Aviation and Pharmaceutical Moves

Airline stocks declined after heavy snow and high winds canceled thousands of flights across the Northeast. United Airlines lost 5.2%, American Airlines fell 4.9%, and Delta Air Lines sank 3.7%.

Novo Nordisk’s stock tumbled 16.4% after the Danish drugmaker said its CagriSema trial showed people lost a smaller percentage of weight after 84 weeks than with a competing drug from Eli Lilly. Eli Lilly rose 4.9%.

Bonds, Currencies, and the Fed

The 10-year Treasury yield fell to 4.03% from 4.08% late Friday. The U.S. dollar’s value edged lower against other currencies.

Bitcoin briefly fell below $64,000 but remained above the low point it reached earlier in the month. Gold continued to rise, benefiting from its reputation as a safer holding during times of economic uncertainty.

Fed Governor Christopher Waller said Monday that it is “a coin flip” whether the Federal Reserve will cut its main interest rate at its March meeting or stand pat. His comment represents a notable shift from January, when he was one of two Fed governors to dissent against the central bank’s decision to hold rates steady following three rate cuts at the end of last year.

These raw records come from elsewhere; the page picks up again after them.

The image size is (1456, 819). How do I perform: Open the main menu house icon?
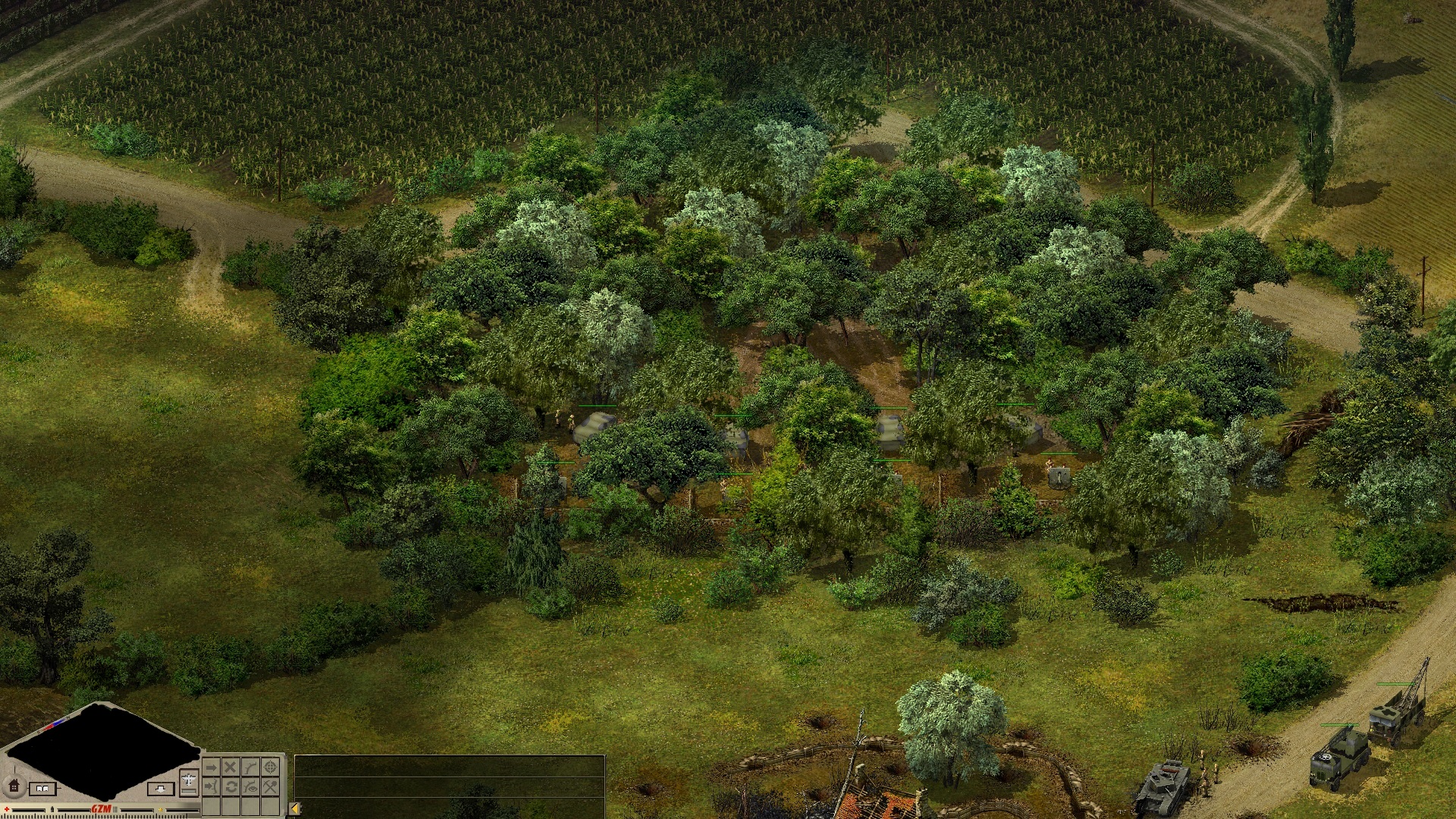(14, 786)
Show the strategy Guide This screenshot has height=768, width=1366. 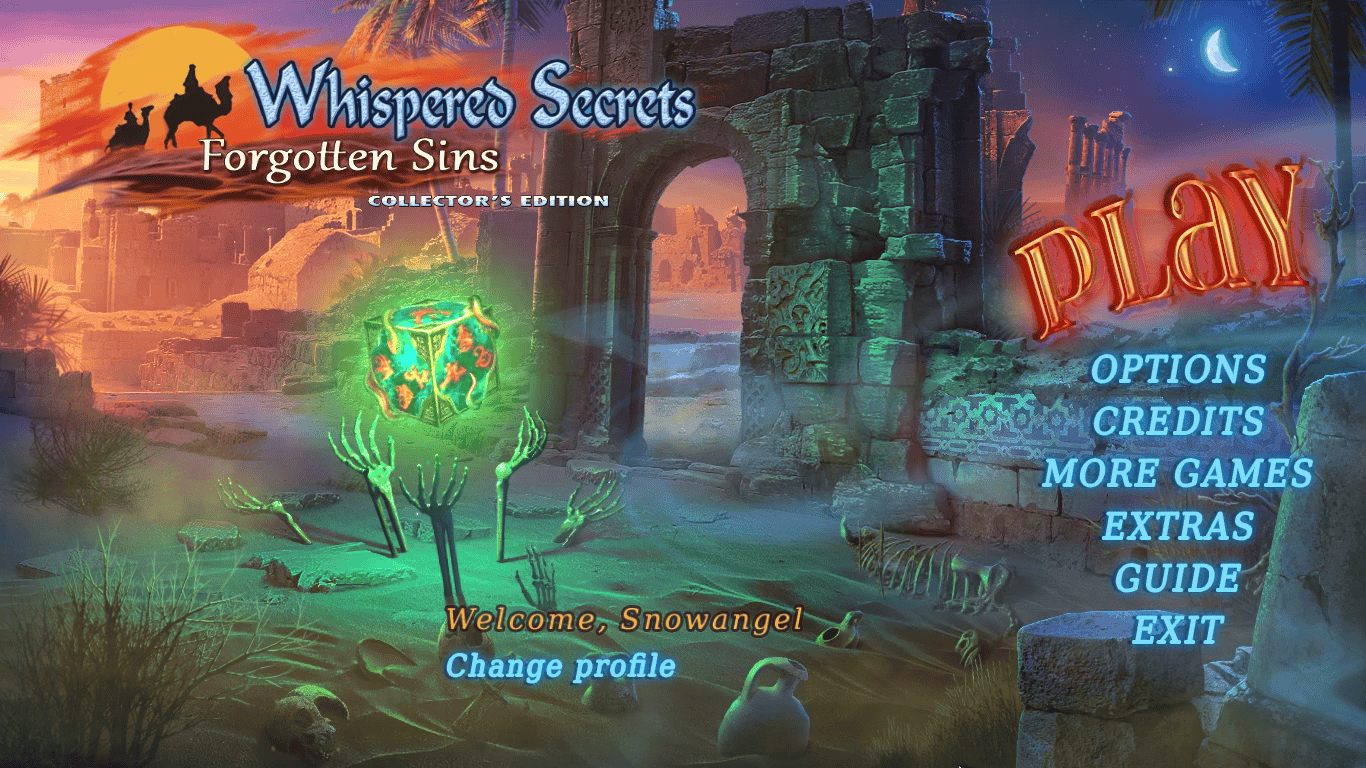pos(1177,578)
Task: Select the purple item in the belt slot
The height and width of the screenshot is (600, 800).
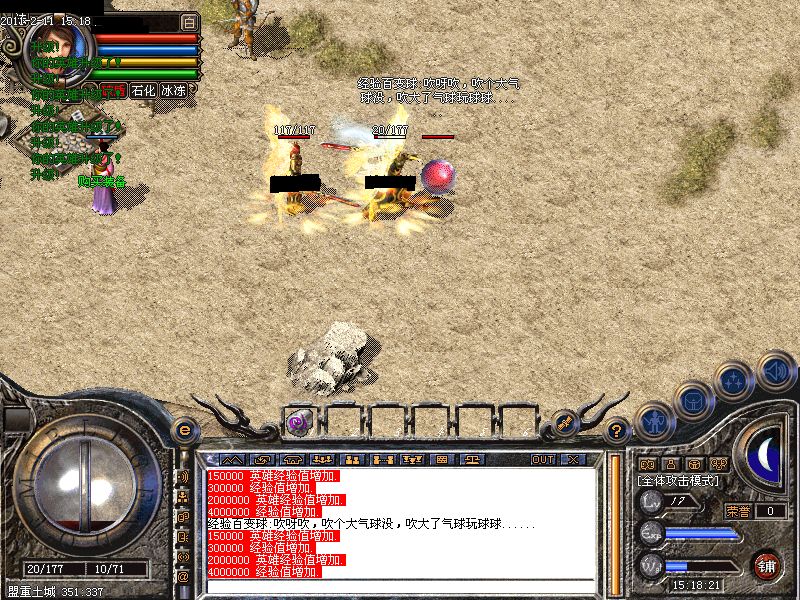Action: [297, 422]
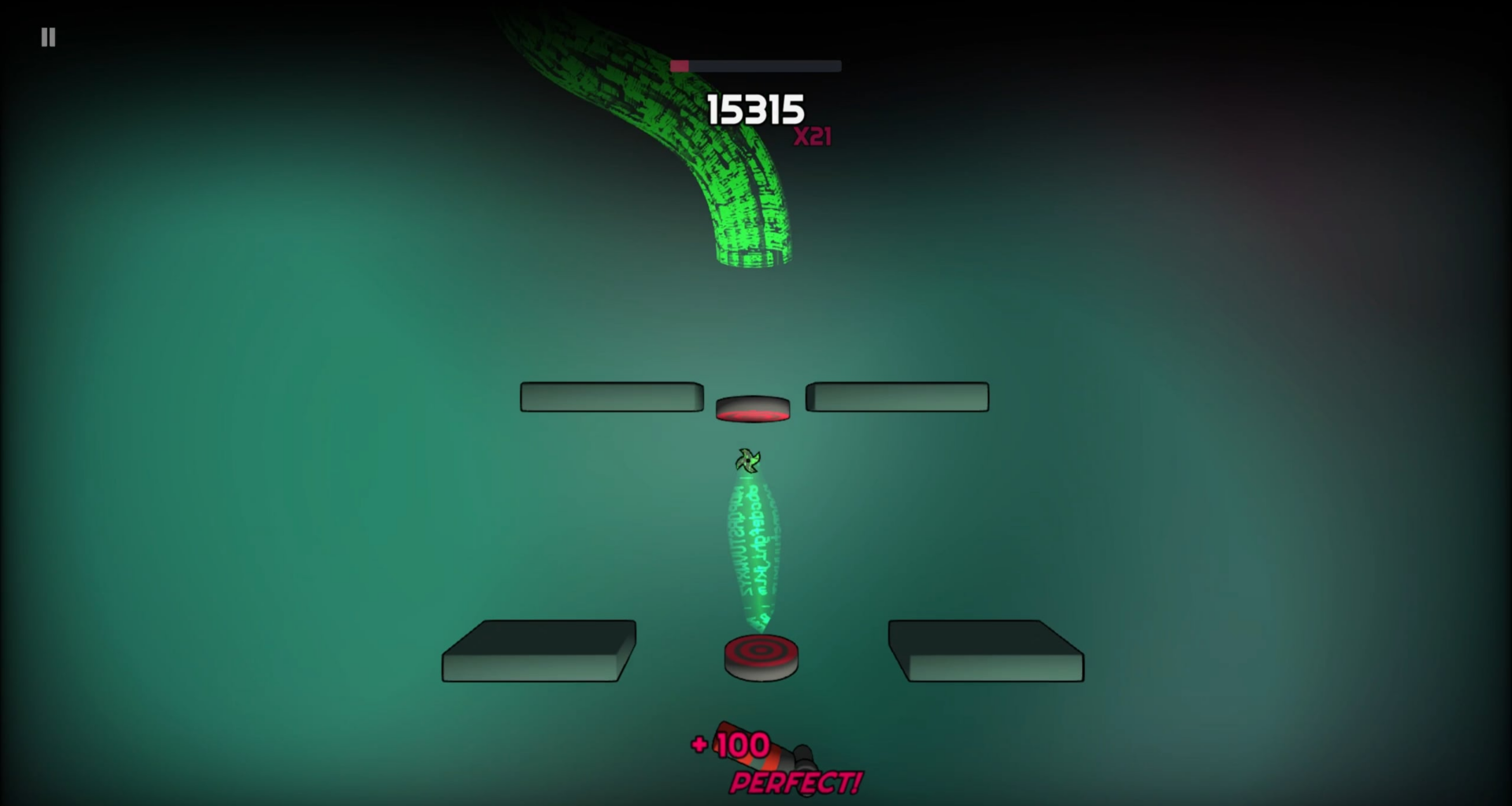This screenshot has width=1512, height=806.
Task: Click the bullseye center of the lower target
Action: coord(758,651)
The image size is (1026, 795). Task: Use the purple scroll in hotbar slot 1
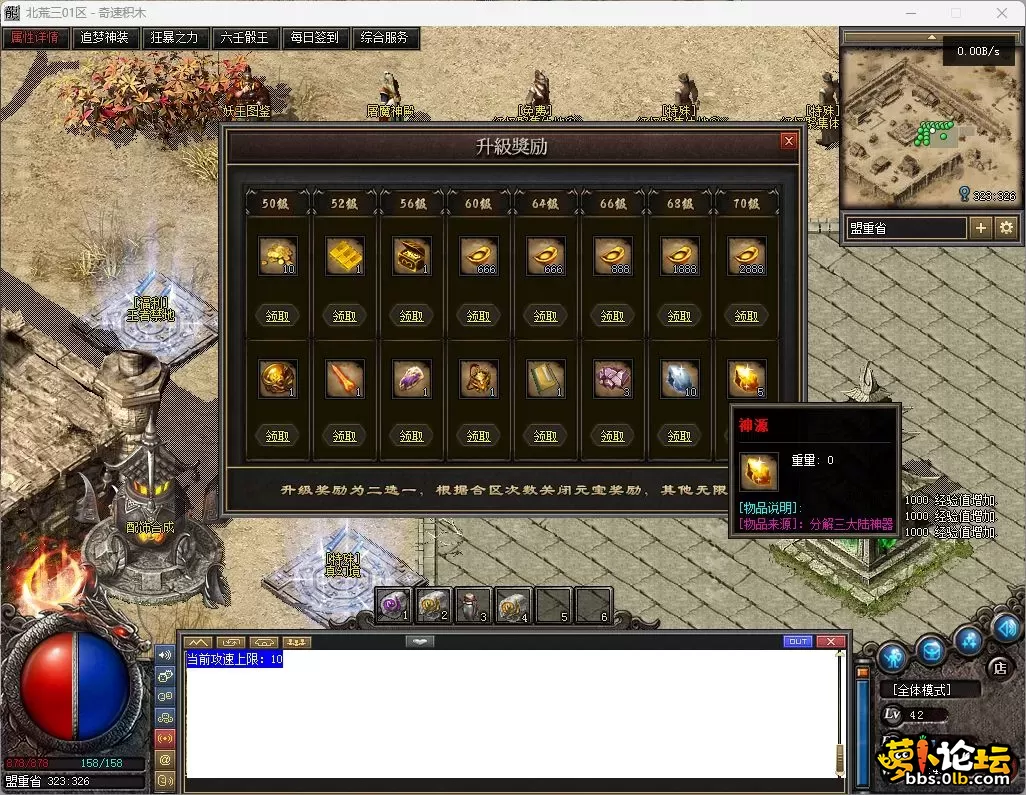pyautogui.click(x=393, y=605)
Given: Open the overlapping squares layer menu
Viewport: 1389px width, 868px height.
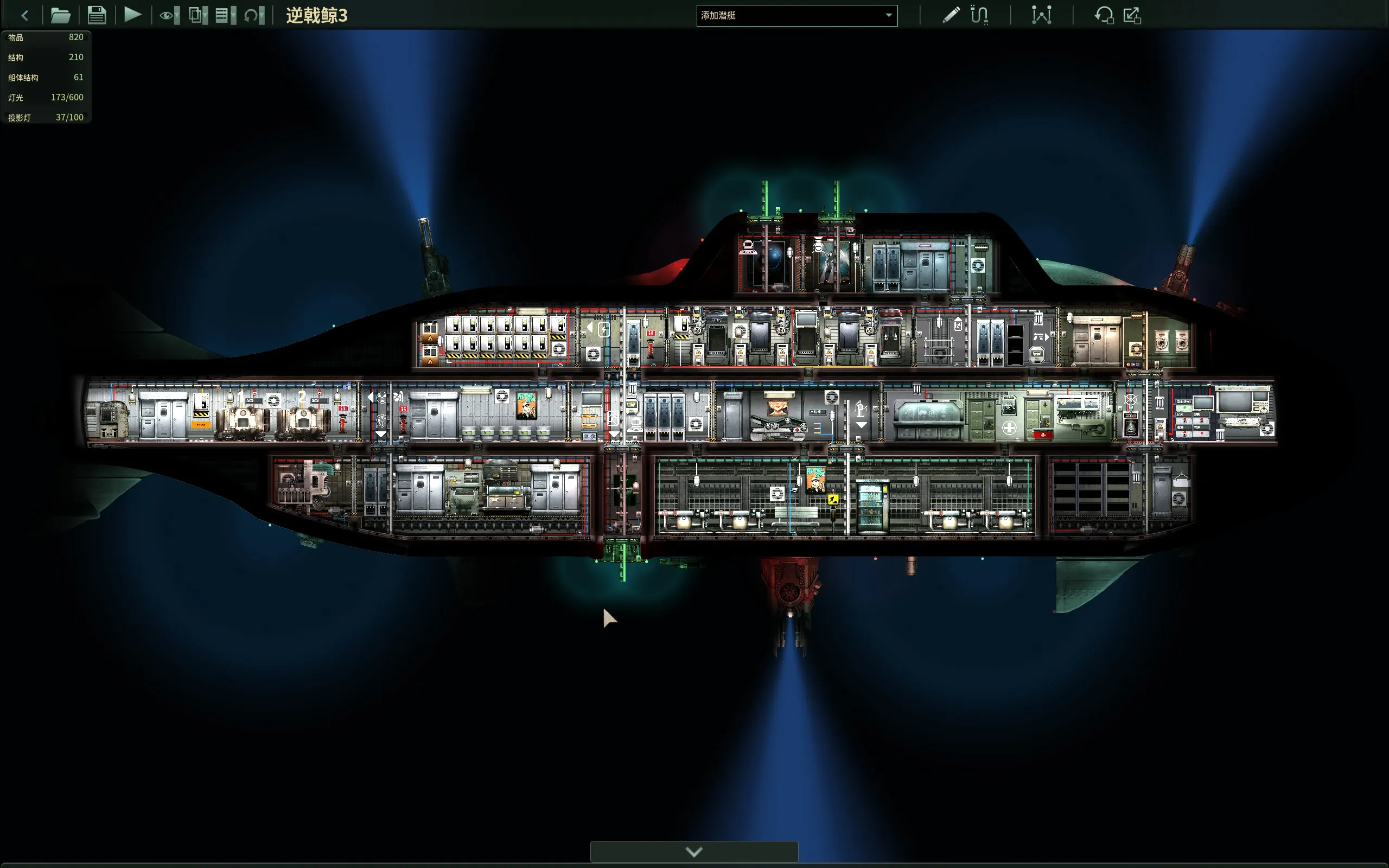Looking at the screenshot, I should click(198, 16).
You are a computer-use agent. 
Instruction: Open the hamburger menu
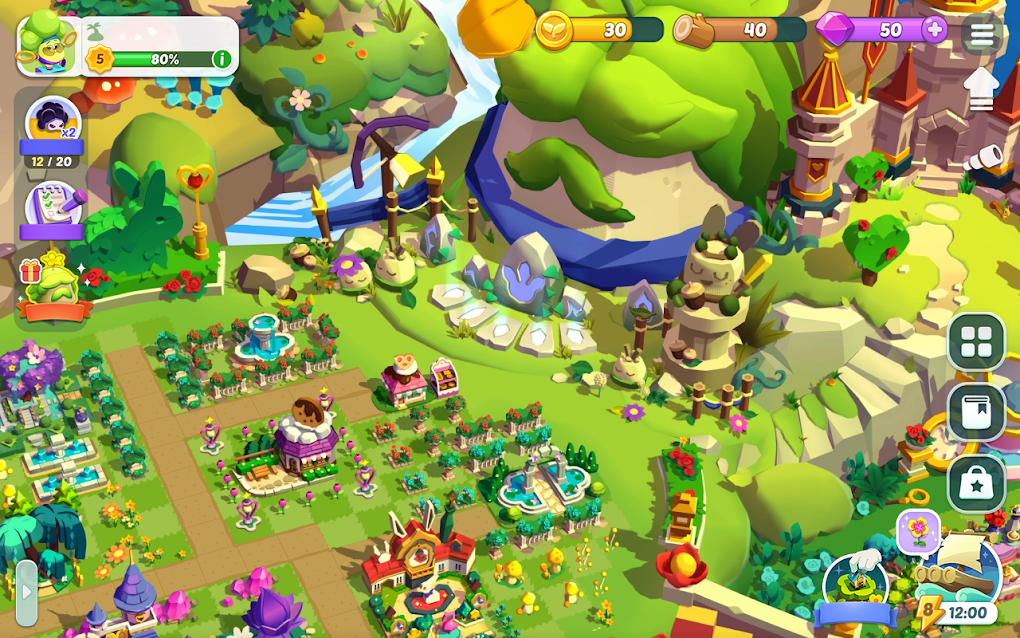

Lower rates would provide economic stimulus that Trump has lobbied for aggressively. Rate cuts also carry the risk of worsening inflation.

International Markets

Stock indexes mostly fell in Europe following Friday’s Supreme Court ruling, which had boosted markets initially. In Asia, where markets got their first chance to react to the court’s decision, Hong Kong’s Hang Seng jumped 2.5%. South Korea’s Kospi rose a more modest 0.6%. Markets in Japan and mainland China were closed for holidays.